The Sea of Galilee (Yam Kinneret in Hebrew) is referred in the Bible as the Sea of Chinnereth or Chinneroth, Gennesar, Lake of Gennesaret, and Sea of Tiberias, a name that has survived in the modern Arabic “Bohayrat Tabareyya”. It was here that Jesus (pbuh) met Simon Peter, James and John, His first disciples, and it was here that He performed many miracles: Jesus (pbuh) stilled the raging storm on the Sea of Galilee that was about to swamp their boat, He walked on the stormy water to His disciples, preached the Sermon of the Mount, and performed the miracle of the draught of fish. “Again Jesus began to teach by the lake. The crowd that gathered round him was so large that he got into a boat and sat in it out on the lake, while all the people were along the shore at the water’s edge” (Mark 4:1). Near its shores, Jesus (pbuh) fed the 5000 men, women and children from the miraculous multiplication of five loaves of bread and two fish (The miracle of the Loaves and the Fishes).
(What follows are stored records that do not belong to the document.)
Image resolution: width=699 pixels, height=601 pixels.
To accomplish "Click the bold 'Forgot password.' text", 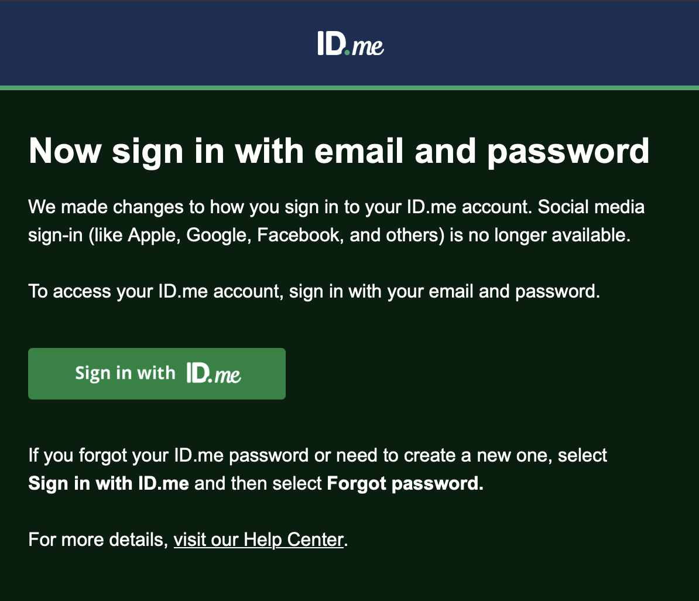I will [x=405, y=484].
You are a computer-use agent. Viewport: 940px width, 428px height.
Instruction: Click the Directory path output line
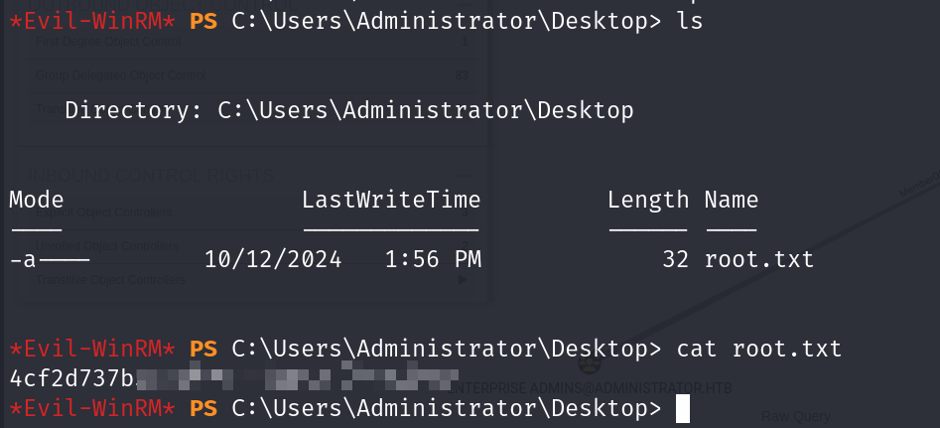pyautogui.click(x=349, y=110)
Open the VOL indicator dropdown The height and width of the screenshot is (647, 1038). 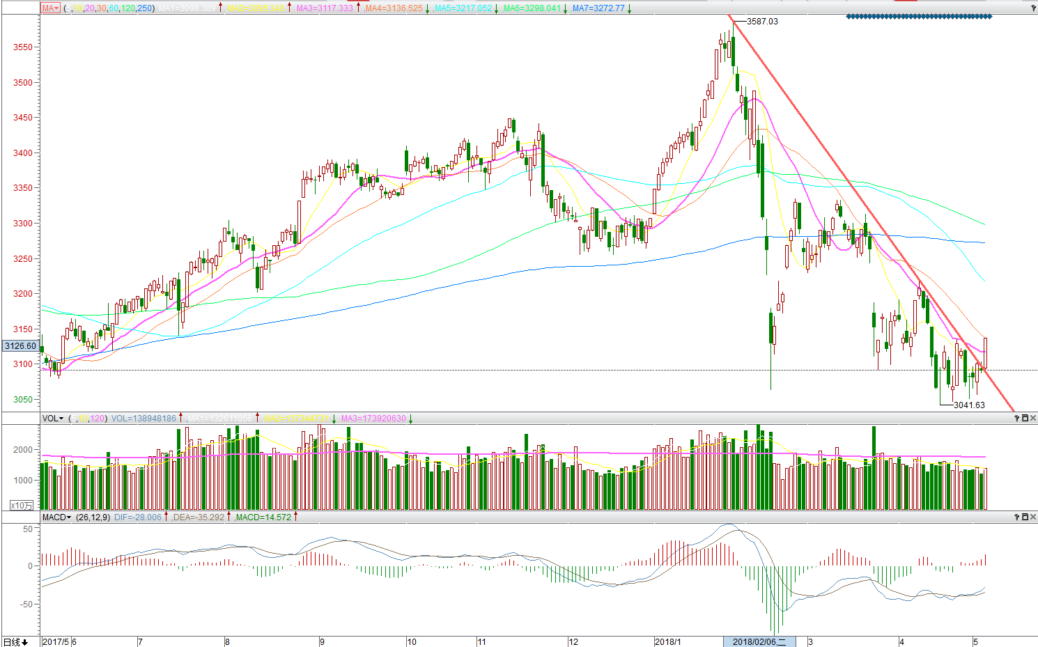(53, 419)
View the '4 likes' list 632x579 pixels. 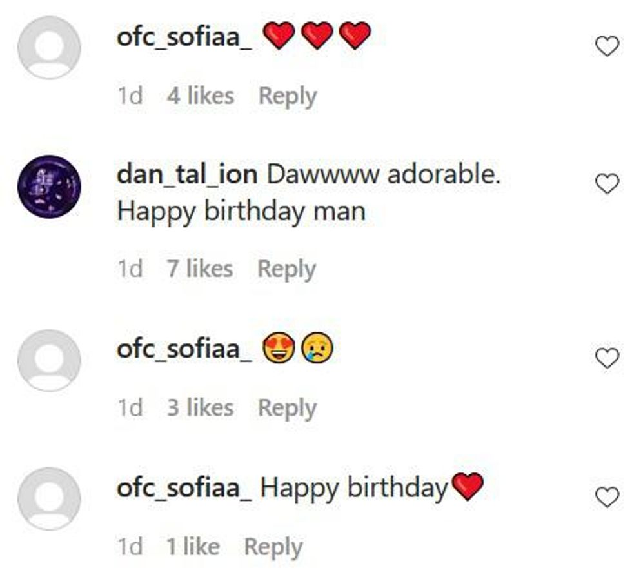(200, 96)
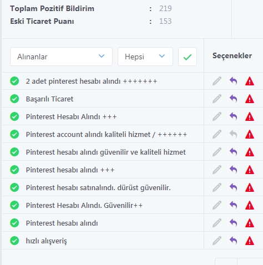Edit the 'güvenilir ve kaliteli hizmet' feedback
This screenshot has width=263, height=265.
point(217,152)
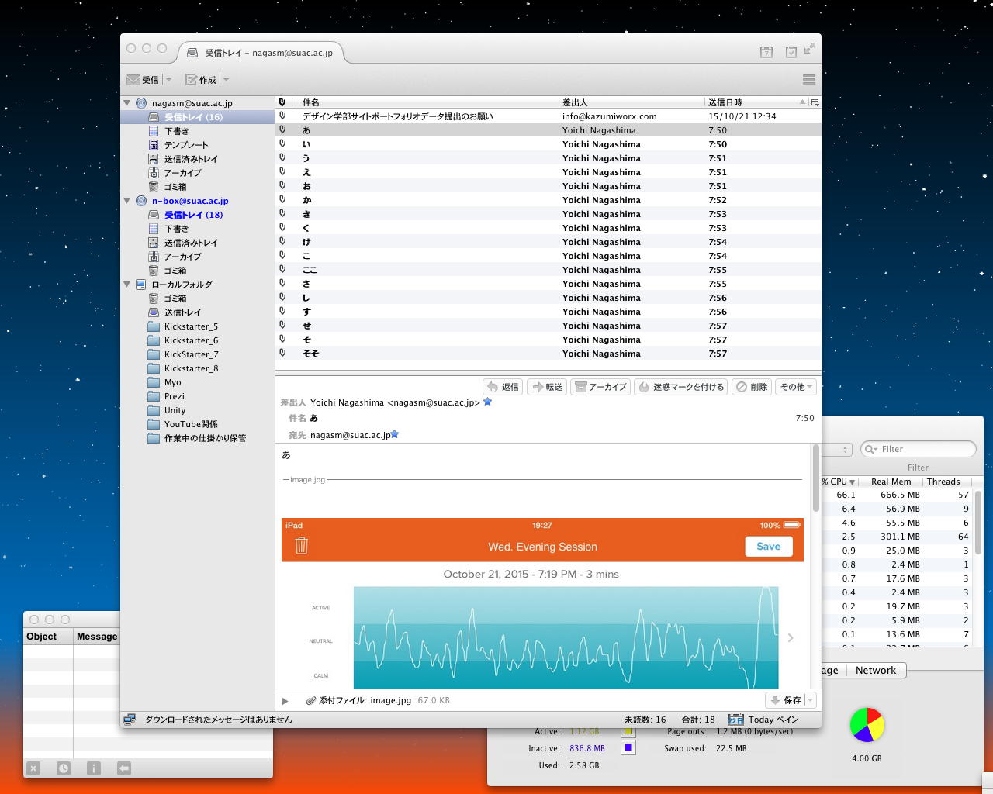Viewport: 993px width, 794px height.
Task: Open the hamburger application menu
Action: 808,80
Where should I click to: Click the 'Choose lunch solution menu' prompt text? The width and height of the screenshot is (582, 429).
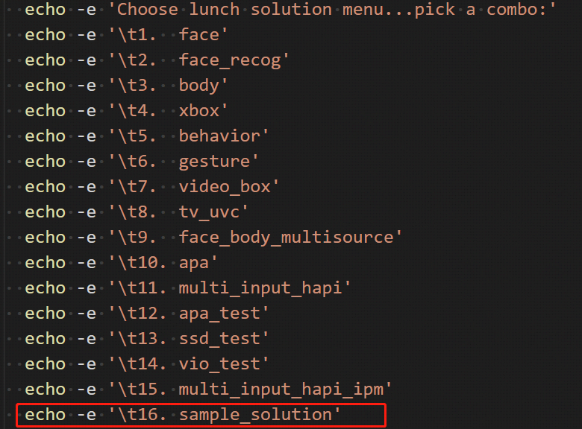261,10
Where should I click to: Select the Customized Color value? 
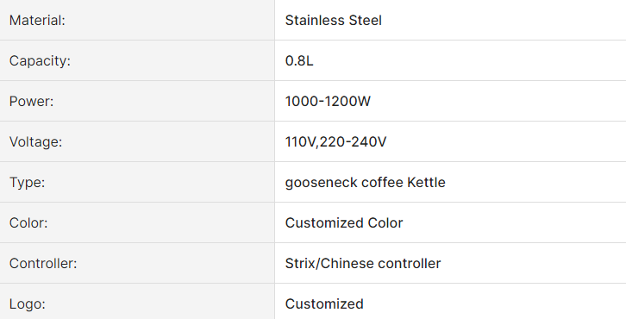[x=344, y=222]
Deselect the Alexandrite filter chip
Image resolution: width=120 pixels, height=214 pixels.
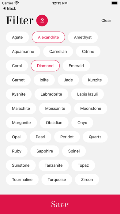[48, 37]
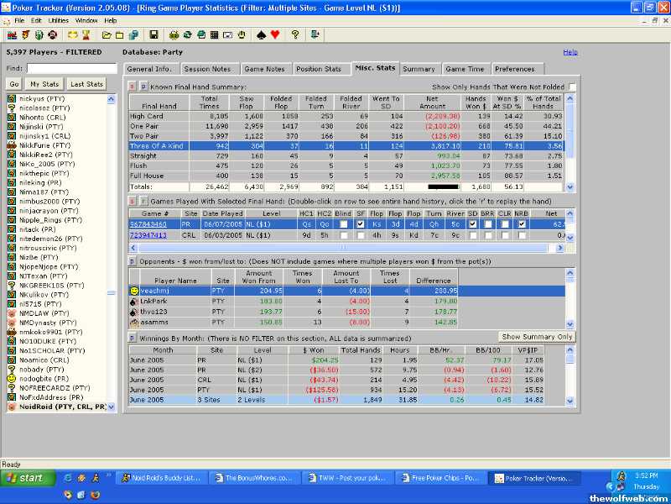Click the yellow question mark help icon
Screen dimensions: 671x504
pyautogui.click(x=295, y=35)
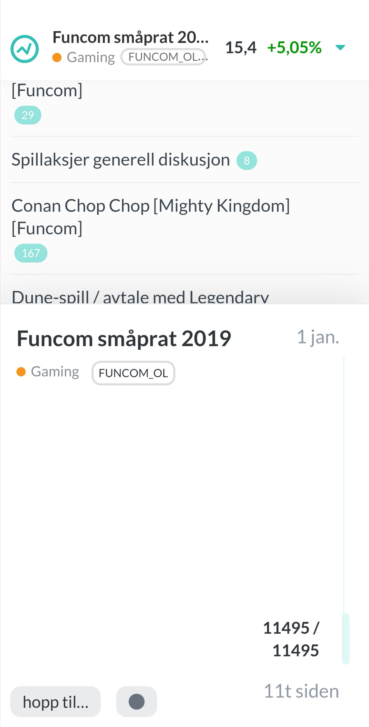Open the 15,4 stock price quote
This screenshot has width=369, height=727.
241,47
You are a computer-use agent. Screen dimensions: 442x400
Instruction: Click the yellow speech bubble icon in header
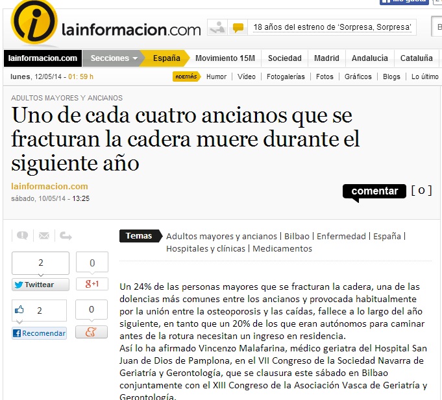(x=238, y=28)
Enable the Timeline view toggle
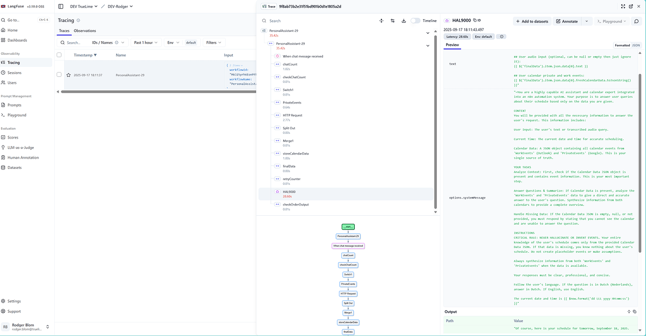This screenshot has width=646, height=336. click(416, 21)

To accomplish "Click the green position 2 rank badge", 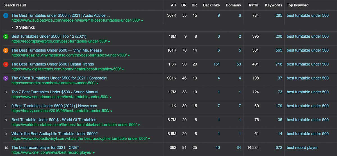I will coord(6,37).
Mary of Magdala (Mary Magdalene), the first human to see and speak with the Savior after His resurrection, was from the town of Magdala on the western shore of the Sea of Galilee. Galilee which means “circle” is both the name of the freshwater lake and the region where it is located. The Sea of Galilee lies roughly 212 m below the level of the Mediterranean, the 2nd lowest point on the earth’s surface after the Dead Sea. It is 21 km long and 13 km at its greatest width, with a circumference of 53 km, and up to 48 m deep. The constantly mild climate and the lake resources have made this an important site since antiquity. It has been a plentiful source of sustenance and has witnessed many historical dramas. During the 1st century, the Sea of Galilee was of major commercial significance. Many Galilean roads passed by it, and much travel to and from the east crossed the Jordan Rift there. Fish was a major food source in the area, and the fishing industry flourished because there was no other significant freshwater lake in the entire region. Capernaum (or Kefar Nahum), which played a sizeable role in the ministry of Jesus (pbuh), was a center of that industry. The other lake towns of note among the 9 cities that flourished on shores of the Sea of Galilee were Bethsaida, which means “the fishing house”, and Tiberias, the capital of Galilee, a gentile town constructed by Herod Antipas in 17 AD when Jesus (pbuh) was a young man.